In its new decision the CRTC said that in light of the Liberal government’s reversal of Conservative funding cuts, the CBC’s revenue problem had become less acute. And it pointed out that part of the deal in 2013 had been that the CBC was to maintain its current levels of investment in radio services. Instead, it reduced radio budgets by more than $20 million, transferring the money to television, where it hoped it could increase audiences — and related advertising income.
That, for CBC management, is the “reality of public broadcasting;” when money is short, you starve your best, most popular services, the radio networks, and feed the least popular, least distinctive services, the television networks.
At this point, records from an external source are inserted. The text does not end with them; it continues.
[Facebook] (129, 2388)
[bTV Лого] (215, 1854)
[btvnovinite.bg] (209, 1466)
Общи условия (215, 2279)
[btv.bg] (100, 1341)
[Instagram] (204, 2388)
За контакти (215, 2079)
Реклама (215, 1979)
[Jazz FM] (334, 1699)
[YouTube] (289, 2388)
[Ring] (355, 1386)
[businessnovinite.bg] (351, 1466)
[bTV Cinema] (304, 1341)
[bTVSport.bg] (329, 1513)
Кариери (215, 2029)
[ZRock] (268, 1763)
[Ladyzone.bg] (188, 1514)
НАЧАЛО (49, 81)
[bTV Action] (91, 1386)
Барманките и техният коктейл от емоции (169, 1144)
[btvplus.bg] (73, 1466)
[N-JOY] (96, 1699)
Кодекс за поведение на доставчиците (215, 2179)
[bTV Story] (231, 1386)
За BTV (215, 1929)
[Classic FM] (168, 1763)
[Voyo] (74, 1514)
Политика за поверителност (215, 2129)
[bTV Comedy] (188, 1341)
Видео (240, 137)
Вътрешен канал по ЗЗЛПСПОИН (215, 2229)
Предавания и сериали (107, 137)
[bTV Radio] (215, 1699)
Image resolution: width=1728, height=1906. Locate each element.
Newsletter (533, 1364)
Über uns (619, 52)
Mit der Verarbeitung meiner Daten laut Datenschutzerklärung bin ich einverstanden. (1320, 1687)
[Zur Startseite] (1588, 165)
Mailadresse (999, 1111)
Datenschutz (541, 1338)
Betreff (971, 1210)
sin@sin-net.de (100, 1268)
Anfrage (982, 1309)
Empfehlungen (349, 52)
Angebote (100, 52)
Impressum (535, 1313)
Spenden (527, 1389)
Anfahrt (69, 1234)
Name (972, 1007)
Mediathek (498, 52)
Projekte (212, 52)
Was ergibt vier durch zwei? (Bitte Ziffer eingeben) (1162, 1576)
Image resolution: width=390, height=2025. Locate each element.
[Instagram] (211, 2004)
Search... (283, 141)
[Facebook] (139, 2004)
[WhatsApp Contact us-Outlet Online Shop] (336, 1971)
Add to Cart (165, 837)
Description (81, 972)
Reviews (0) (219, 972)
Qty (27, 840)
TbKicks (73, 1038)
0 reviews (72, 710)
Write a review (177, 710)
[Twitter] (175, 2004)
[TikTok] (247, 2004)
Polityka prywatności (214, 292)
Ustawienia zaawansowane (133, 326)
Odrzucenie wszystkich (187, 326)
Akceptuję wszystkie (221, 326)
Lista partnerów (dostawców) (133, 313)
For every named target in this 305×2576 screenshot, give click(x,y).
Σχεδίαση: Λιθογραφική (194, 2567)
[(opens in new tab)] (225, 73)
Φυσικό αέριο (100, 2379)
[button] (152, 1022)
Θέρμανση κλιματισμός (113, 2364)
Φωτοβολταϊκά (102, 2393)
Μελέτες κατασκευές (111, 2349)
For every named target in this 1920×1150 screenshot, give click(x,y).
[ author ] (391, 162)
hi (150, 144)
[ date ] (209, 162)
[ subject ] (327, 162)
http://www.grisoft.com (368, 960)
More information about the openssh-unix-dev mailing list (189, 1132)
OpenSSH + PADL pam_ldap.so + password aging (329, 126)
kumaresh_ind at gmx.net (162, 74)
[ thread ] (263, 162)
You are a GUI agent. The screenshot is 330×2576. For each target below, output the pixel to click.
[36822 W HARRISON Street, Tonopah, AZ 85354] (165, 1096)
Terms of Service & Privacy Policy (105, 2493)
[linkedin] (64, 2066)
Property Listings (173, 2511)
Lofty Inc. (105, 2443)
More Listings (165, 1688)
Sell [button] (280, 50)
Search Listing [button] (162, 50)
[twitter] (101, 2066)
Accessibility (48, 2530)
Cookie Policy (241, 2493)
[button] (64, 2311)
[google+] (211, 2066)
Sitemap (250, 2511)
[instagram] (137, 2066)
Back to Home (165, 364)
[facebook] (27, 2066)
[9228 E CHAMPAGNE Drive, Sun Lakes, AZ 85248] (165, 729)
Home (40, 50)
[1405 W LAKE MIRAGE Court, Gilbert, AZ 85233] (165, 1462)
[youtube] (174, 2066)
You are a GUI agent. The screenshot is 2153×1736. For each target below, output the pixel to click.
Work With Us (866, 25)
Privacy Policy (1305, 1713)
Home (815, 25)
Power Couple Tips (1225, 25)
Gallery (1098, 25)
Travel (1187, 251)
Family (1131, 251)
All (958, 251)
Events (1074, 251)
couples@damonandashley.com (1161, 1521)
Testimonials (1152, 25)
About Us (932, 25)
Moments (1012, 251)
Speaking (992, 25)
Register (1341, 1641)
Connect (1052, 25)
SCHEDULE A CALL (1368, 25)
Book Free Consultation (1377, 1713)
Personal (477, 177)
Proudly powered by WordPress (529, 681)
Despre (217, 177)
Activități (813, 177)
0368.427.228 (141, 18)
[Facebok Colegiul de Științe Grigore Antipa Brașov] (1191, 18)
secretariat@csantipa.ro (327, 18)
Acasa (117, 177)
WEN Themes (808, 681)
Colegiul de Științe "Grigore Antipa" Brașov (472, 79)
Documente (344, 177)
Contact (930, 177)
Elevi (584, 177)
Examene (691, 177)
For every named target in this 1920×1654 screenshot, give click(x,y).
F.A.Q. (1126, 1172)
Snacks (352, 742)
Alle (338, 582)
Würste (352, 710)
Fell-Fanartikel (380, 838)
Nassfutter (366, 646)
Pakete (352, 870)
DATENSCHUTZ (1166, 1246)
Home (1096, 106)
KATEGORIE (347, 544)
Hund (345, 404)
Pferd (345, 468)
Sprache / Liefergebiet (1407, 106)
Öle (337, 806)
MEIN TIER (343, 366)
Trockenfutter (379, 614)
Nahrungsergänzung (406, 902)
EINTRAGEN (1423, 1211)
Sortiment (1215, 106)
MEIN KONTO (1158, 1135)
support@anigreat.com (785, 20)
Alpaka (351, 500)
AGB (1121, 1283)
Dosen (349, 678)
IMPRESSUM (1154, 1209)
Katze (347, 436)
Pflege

Because that’s where there’s big money to be made in advertising.
This kind of thinking is of course antithetical to a true public service ethic, to the idea that the CBC exists to provide a quality benchmark and to serve diverse programming interests that commercial broadcasters avoid because they’re not profitable.
Maintaining well-funded, independent, public broadcasting services is how most modern industrial nations ensure that the nature and quality of their media content—their information and entertainment— is not dictated solely by commercial interests.
Books have been written about why that’s important: for a quick primer, turn on CNN or FOX or MSNBC any time during the current presidential election cycle and see what passes for news and commentary when you have a media environment in which there is no real public broadcaster. Check out a reality show or two. And think of this: the BBC coverage of the London summer Olympics four years ago was commercial free—as is all BBC domestic programming. Contrast that in you mind with the experience of watching the Rio Olympics on CBC television last month.
Think back to the glorious, advertising-free Tragically Hip concert in Kingston.
CBC/Radio-Canada is entitled by law to appeal the CRTC’s decision to the Federal Cabinet, which can ask the CRTC to take a second look. It could even take the case to Federal Court. Such a move in current circumstances would only underline the current senior management team’s apparent failure to understand the nature of the enterprise it is their privilege to lead.
The federal Department of Heritage is currently engaged in a thorough review of the antique Broadcasting Act of 1991 and the industry it governs, with hearings scheduled for this fall. Minister Mélanie Joly has said that everything’s on the table, so major changes can be expected.
Given the Trudeau government’s largely favourable attitude to cultural industries—of which CBC/Radio-Canada is the nation’s biggest and most important— and given the fact that the tenure of the President, the Board Chair, and most Board members are up for review and/or renewal in the near future, it seems likely the corporation will swallow the CRTC’s ad ban on radio with a minimum of fuss.
Dare we ask: could ads on TV be next?